____ DATA UNDER STUDY

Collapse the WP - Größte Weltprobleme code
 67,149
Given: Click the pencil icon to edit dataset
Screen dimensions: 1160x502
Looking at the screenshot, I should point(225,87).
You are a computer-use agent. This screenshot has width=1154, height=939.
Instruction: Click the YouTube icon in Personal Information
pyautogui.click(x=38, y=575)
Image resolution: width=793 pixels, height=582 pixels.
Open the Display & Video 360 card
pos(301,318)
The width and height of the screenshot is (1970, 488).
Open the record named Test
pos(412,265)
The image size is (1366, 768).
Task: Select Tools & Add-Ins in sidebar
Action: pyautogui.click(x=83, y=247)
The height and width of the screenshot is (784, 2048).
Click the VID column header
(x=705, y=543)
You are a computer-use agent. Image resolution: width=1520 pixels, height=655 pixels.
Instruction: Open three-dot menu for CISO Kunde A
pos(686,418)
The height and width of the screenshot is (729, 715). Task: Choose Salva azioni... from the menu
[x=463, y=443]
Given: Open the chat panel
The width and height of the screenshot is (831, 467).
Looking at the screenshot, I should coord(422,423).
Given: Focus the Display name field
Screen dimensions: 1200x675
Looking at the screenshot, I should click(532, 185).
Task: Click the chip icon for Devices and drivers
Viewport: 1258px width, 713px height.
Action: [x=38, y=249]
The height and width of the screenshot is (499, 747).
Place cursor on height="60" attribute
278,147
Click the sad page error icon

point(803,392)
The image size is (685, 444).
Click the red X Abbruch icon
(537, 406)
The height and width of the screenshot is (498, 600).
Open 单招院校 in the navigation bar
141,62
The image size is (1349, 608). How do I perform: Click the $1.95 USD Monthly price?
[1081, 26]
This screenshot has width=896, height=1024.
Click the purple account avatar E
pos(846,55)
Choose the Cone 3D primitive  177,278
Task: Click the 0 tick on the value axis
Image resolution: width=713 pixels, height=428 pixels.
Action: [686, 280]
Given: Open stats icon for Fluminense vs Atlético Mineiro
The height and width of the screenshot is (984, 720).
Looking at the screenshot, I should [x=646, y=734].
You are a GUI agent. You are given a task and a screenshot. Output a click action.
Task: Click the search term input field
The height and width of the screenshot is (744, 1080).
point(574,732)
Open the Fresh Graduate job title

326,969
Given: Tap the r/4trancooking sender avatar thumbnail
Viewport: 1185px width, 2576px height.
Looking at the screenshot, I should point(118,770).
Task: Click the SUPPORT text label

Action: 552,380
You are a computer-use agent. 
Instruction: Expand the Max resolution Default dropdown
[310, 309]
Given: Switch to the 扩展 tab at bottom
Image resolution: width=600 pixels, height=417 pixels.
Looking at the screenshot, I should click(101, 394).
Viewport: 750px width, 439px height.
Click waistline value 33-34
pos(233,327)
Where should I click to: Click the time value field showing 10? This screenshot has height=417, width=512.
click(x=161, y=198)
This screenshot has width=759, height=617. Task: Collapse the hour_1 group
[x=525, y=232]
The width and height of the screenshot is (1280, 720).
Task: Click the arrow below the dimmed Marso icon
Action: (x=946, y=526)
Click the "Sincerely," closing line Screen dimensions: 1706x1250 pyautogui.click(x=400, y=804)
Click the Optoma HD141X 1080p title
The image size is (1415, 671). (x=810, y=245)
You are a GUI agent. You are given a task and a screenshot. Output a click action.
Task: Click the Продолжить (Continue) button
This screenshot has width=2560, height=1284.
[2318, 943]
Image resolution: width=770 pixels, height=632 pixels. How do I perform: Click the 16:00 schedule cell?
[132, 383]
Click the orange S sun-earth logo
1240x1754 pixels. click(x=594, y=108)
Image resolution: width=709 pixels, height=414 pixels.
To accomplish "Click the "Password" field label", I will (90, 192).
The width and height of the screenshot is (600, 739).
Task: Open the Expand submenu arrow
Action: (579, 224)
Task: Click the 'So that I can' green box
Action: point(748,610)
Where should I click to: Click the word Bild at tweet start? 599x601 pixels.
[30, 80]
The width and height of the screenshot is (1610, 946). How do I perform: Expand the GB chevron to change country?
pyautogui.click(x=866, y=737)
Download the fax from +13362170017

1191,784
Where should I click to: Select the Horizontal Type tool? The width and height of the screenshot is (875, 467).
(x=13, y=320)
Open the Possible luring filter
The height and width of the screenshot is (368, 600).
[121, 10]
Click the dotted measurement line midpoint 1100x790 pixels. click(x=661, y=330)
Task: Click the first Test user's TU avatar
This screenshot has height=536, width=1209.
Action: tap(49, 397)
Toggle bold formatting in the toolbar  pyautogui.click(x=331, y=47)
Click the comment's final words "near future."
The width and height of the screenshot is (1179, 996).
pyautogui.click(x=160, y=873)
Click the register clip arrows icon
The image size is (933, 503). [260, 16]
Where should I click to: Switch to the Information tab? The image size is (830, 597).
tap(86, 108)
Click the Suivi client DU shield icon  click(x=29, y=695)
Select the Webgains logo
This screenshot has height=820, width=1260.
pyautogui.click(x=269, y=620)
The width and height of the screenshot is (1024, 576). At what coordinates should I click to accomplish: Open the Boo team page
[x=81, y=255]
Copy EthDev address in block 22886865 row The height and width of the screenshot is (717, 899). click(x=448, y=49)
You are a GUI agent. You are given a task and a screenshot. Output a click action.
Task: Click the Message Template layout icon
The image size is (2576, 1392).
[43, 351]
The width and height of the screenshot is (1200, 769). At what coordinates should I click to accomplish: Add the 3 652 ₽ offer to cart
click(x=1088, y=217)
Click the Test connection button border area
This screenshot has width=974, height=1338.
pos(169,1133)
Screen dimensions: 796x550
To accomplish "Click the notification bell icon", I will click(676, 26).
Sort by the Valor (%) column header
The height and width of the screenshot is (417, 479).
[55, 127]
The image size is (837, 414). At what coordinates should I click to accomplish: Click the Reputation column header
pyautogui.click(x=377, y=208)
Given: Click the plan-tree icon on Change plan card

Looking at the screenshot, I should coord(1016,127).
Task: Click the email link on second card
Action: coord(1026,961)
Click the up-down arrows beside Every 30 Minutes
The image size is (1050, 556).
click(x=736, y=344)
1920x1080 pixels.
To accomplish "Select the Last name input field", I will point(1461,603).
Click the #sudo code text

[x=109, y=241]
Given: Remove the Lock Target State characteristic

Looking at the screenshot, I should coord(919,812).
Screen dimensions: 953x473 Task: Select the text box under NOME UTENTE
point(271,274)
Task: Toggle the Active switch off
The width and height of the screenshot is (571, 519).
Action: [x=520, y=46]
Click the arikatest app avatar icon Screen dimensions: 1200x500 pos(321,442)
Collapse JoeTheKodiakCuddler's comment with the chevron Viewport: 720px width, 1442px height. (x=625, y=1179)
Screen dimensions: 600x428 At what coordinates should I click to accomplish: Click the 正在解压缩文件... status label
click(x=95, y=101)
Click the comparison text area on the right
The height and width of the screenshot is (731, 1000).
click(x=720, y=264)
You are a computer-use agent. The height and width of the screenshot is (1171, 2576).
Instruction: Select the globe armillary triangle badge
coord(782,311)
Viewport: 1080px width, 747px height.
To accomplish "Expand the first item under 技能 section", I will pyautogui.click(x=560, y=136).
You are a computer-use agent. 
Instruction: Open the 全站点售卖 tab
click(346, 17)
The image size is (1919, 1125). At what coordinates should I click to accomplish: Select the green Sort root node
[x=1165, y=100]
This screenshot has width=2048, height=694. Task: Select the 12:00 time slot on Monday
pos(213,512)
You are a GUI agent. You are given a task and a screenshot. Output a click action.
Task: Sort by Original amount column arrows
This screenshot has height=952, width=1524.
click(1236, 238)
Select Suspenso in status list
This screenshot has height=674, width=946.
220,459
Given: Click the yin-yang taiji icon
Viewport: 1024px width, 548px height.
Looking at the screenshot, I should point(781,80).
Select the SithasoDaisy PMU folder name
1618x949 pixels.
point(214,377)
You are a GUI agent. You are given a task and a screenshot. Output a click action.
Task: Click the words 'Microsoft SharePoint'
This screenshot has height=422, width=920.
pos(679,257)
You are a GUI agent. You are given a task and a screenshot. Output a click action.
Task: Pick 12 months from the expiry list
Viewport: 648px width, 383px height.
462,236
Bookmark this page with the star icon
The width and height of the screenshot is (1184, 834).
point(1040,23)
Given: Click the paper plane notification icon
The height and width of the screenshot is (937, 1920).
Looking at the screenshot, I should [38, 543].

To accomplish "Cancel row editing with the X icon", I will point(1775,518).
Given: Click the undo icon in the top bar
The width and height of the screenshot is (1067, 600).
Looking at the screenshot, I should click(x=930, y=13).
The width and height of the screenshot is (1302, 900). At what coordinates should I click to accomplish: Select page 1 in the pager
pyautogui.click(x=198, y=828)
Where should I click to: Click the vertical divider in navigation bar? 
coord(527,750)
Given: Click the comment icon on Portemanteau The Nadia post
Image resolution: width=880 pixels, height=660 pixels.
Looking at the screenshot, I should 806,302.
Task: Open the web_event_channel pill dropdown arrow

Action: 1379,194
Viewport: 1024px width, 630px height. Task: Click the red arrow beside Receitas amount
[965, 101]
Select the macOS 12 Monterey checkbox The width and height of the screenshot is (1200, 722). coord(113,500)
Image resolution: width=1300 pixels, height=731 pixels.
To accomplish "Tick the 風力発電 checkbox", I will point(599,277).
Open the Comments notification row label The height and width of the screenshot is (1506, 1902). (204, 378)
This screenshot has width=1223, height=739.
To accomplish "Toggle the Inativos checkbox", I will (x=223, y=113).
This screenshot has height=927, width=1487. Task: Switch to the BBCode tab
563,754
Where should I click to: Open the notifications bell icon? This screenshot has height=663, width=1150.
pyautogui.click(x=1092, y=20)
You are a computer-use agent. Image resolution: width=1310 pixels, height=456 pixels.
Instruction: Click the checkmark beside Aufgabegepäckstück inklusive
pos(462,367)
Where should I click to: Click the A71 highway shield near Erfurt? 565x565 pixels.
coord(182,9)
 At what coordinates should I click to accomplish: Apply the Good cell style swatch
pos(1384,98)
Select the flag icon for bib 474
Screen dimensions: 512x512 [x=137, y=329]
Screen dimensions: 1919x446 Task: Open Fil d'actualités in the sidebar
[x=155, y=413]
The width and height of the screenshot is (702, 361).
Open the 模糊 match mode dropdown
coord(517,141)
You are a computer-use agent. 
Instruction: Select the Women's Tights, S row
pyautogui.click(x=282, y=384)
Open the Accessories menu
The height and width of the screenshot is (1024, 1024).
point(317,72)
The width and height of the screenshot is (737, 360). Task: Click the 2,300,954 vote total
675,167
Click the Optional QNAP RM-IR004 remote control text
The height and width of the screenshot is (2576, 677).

________

→ WHAT THE TASK REQUIRES
Take the lines above from the first through the one containing "Given: Focus the Display name field" and reproduce them exactly; include nothing else.

→ RESPONSE FOR THIS EXERCISE
Collapse the WP - Größte Weltprobleme code
 67,149
Given: Click the pencil icon to edit dataset
Screen dimensions: 1160x502
Looking at the screenshot, I should point(225,87).
You are a computer-use agent. This screenshot has width=1154, height=939.
Instruction: Click the YouTube icon in Personal Information
pyautogui.click(x=38, y=575)
Image resolution: width=793 pixels, height=582 pixels.
Open the Display & Video 360 card
pos(301,318)
The width and height of the screenshot is (1970, 488).
Open the record named Test
pos(412,265)
The image size is (1366, 768).
Task: Select Tools & Add-Ins in sidebar
Action: pyautogui.click(x=83, y=247)
The height and width of the screenshot is (784, 2048).
Click the VID column header
(x=705, y=543)
You are a computer-use agent. Image resolution: width=1520 pixels, height=655 pixels.
Instruction: Open three-dot menu for CISO Kunde A
pos(686,418)
The height and width of the screenshot is (729, 715). Task: Choose Salva azioni... from the menu
[x=463, y=443]
Given: Open the chat panel
The width and height of the screenshot is (831, 467).
Looking at the screenshot, I should coord(422,423).
Given: Focus the Display name field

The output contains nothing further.